Donald Trump is Not Such a Bad Candidate

It's been a bizarre election.

This graph might depict as simply as any how unique Trump is.


As of 24 October 2012, Romney had received 37 endorsements from major newspapers. 4 years later, Trump had received 1. One.

Politico adds smaller newspapers to this tally. By their count, the endorsements run like this:
Clinton: 200+
Not Trump: ~12
Not Clinton: 1
No endorsement: 38
Trump: 6

By Politico's count, twice as many newspapers told their readers to vote for anyone but Trump as told their readers to vote for Trump. And half of the newspapers to endorse Trump during the primaries were either owned by his son-in-law or were the National Enquirer.

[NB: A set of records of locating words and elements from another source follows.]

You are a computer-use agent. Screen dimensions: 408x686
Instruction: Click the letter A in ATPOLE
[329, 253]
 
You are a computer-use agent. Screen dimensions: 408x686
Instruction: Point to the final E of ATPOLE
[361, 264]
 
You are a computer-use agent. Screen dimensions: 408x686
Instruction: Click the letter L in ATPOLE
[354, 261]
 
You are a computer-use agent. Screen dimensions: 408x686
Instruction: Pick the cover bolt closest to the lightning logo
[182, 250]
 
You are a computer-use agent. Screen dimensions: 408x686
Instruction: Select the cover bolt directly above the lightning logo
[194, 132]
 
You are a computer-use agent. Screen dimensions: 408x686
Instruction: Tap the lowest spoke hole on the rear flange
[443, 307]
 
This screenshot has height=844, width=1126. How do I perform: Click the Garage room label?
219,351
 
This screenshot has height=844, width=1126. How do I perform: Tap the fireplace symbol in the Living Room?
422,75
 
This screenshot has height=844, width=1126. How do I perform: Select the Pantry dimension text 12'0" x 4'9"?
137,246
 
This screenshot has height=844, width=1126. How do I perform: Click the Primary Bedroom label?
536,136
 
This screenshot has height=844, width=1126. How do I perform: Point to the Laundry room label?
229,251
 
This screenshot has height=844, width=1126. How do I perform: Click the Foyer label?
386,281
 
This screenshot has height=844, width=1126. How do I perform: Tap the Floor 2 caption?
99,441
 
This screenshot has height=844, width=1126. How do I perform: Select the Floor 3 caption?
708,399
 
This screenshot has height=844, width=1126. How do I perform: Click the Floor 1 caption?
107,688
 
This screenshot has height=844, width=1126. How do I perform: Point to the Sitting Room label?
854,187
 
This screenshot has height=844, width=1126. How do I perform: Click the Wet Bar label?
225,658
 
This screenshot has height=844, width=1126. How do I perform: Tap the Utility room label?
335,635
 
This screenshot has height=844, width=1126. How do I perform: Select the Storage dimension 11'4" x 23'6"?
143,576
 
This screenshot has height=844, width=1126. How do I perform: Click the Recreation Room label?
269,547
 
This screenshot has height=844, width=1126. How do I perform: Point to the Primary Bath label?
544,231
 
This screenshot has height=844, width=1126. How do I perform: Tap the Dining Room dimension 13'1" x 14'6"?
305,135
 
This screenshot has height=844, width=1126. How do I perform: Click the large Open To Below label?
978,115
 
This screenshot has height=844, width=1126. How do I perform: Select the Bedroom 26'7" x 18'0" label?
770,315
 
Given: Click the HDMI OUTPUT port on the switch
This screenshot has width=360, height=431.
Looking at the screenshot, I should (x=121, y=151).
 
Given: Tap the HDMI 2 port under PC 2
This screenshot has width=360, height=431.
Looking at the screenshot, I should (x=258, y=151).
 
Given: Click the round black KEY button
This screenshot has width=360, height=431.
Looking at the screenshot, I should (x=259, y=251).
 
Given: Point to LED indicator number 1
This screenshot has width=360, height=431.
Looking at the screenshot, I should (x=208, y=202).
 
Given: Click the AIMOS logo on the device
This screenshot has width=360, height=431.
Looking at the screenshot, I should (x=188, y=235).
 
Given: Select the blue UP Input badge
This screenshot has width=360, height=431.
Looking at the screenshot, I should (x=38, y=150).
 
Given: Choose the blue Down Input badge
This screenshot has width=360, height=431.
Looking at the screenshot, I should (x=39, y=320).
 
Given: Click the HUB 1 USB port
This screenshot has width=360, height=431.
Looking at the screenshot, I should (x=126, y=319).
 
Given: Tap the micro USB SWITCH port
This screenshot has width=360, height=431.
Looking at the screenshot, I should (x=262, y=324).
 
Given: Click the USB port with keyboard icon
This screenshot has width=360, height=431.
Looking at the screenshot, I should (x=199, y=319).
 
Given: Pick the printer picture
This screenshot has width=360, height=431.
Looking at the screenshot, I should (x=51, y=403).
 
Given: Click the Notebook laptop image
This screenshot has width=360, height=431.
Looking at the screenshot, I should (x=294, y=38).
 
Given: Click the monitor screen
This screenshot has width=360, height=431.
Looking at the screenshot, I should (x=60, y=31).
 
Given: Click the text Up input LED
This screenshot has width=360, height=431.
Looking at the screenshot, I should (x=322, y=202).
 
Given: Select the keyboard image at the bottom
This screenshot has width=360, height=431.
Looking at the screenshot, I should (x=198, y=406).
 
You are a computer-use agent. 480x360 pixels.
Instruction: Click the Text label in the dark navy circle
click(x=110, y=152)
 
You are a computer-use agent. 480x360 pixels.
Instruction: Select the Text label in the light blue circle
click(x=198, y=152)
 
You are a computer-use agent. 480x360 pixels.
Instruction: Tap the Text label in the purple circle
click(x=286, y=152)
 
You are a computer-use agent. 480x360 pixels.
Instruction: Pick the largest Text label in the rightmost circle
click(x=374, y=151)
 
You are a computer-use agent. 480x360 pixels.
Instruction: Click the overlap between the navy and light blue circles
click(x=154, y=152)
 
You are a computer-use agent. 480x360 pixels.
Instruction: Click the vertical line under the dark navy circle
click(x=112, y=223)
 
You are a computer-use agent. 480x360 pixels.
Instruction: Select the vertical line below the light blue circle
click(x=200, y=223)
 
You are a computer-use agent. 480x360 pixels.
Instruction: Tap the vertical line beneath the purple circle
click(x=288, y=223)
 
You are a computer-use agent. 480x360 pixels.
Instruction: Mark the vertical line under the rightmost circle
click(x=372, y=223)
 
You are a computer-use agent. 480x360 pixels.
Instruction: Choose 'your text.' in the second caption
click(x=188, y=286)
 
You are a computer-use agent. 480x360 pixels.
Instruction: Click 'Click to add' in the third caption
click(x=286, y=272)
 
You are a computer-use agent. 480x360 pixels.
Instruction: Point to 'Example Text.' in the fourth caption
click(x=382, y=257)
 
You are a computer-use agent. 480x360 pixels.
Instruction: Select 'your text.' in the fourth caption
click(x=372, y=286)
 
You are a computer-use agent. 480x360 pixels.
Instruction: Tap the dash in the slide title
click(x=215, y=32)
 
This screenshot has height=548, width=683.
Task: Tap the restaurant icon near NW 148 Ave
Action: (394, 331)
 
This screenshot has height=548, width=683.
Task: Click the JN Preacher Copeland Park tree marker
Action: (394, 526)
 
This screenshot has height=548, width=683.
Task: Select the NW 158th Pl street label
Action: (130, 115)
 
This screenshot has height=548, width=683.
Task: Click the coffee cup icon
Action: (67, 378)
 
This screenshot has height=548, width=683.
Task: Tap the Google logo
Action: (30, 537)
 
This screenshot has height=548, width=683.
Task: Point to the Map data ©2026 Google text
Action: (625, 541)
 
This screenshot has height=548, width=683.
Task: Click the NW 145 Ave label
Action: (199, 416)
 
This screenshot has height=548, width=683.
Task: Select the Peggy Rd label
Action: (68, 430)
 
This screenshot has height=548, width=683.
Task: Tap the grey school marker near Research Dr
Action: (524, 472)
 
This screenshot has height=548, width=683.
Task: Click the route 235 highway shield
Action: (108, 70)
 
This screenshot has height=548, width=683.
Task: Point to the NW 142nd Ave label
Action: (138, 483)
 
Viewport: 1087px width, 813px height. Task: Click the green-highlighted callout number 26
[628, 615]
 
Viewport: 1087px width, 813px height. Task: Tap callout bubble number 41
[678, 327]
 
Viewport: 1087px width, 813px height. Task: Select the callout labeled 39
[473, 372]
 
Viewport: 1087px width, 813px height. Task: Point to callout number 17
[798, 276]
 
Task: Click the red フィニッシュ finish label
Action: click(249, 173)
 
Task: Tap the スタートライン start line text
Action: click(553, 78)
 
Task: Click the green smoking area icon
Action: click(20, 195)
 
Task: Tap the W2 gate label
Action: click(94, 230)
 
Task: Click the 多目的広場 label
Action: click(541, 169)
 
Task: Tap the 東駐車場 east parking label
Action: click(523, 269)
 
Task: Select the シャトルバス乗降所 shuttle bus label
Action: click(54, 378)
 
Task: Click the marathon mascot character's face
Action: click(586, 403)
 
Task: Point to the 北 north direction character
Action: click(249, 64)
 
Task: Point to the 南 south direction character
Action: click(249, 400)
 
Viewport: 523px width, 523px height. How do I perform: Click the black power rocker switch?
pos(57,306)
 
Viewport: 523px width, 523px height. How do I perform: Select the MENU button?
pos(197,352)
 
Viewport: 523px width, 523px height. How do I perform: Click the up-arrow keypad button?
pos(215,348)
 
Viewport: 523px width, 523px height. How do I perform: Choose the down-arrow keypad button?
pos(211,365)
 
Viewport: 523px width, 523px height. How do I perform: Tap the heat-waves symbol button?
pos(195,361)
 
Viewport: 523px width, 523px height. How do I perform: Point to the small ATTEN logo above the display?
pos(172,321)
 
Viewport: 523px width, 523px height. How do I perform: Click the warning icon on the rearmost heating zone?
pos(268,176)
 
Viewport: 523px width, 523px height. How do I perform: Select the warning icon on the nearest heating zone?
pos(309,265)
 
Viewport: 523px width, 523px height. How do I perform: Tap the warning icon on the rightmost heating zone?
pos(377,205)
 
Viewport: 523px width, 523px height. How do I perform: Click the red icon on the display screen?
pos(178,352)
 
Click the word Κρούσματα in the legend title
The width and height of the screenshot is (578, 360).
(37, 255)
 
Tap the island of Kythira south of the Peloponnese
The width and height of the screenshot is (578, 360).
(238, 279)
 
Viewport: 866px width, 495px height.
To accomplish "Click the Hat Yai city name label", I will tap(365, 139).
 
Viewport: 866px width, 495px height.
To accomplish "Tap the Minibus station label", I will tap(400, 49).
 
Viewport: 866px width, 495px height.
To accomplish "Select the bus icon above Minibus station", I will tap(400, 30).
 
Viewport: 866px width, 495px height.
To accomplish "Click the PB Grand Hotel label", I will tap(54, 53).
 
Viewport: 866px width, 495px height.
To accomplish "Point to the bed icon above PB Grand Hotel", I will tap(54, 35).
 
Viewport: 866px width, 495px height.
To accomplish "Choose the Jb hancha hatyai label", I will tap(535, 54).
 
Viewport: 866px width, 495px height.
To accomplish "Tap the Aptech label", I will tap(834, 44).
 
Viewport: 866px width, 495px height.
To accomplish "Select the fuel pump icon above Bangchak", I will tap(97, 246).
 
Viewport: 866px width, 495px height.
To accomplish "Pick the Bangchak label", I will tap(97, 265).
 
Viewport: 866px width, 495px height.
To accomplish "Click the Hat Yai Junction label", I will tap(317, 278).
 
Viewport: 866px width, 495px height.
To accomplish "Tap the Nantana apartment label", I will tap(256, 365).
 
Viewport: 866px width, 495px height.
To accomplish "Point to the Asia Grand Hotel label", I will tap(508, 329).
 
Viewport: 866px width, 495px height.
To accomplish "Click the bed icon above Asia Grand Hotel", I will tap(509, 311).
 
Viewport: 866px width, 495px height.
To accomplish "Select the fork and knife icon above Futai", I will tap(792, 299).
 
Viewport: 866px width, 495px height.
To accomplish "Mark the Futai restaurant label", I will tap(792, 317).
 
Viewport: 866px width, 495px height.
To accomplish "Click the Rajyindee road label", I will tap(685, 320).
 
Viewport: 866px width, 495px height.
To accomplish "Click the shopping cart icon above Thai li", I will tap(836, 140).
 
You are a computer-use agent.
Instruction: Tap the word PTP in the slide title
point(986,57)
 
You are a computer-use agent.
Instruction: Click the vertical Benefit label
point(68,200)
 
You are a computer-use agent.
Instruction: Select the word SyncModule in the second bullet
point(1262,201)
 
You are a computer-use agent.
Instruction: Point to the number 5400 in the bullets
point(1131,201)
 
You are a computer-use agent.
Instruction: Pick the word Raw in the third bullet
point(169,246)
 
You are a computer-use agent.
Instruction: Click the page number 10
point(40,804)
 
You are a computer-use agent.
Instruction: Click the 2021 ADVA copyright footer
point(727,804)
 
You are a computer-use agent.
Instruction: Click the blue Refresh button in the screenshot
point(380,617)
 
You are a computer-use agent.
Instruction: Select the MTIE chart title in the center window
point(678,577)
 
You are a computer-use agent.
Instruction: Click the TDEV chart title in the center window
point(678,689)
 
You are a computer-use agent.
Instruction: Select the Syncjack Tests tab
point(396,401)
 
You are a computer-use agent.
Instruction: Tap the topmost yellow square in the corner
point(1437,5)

While he has struggled to get endorsements from newspapers not owned by Sheldon Adelson, as of 1 November the KKK's official newspaper endorsed Trump.

In addition, historically rare or unique endorsements went against him. USA Today had never before endorsed a candidate in their 40+ year history. They still haven't but they did endorse any candidate but Trump. The Atlantic endorses a presidential candidate about once per century. In 1860 they endorsed Lincoln and in 1964 they endorsed Johnson. This year they endorsed Clinton. Foreign Affairs is 40-some years old and has never before endorsed a candidate but this year they endorsed Clinton.

It's more personal than mere newspapers. Not a single living Secretary of State endorses Trump. Only one of six living nominees for the Republican presidency endorse him. And all former presidents - Republican and Democrats - oppose him.

These endorsements are partly about his outrageously sexist comments but mostly about his incoherent policies. His budget will explode the deficit but he dismisses that because he'll make GDP grow at 4%. (It has averaged 2% per capita for just about the entirety of the post-Civil War period.) He'll ban immigrants based on a religious test but that's okay because they're just Muslims. He will repeal NAFTA and other trade agreements, setting off a trade war that will end badly on both sides but with casualties in the form of lost jobs and higher prices. He'll disband NATO and cooperate with Putin. And he seems fairly ambivalent about the democratic process itself, the first candidate in history to both promise to jail his opponent (well, first candidate outside of banana republics and autocracies in developing nations) and refuse to accept the results of a democratic vote. And to top it off, he's attacked leaders of his own party, turning his supporters against them when he wants revenge for a perceived offense, starting what is essentially a civil war within the GOP.

So what's most bizarre of all? It doesn't seem to make a huge difference in his poll numbers.


Based on the latest from fivethirtyeight - which essentially averages dozens of reputable polls, adjusting for their historic bias and methodology - Trump now has 44% of the popular vote. This puts him ahead of George H. Bush in 1992 and Bob Dole in 1996 and only slightly behind John McCain in 2008. 44% is not good but it is not that far behind George W. Bush's 47.9% in 2000, which was enough to win the electoral vote (in spite of losing the popular vote).

He compares even more favorably to Democratic candidates.

His 44% puts him ahead of McGovern in 1972, Carter in 1980 (in his re-election run) , Mondale in 1984, and Clinton in 1992 (in his first run).  He's doing better than 4 of the last eleven Democrats who ran for the presidency.

You might think that Trump is easily the worst candidate in modern times. Based on polls just 2 weeks out from election day, you're wrong. The data suggests that he doesn't upset Americans as much as half a dozen of the candidates they've seen since the modern primaries began. (And 3 of those 6 actually sat in the Oval Office.) That might just be the oddest thing about this bizarre election.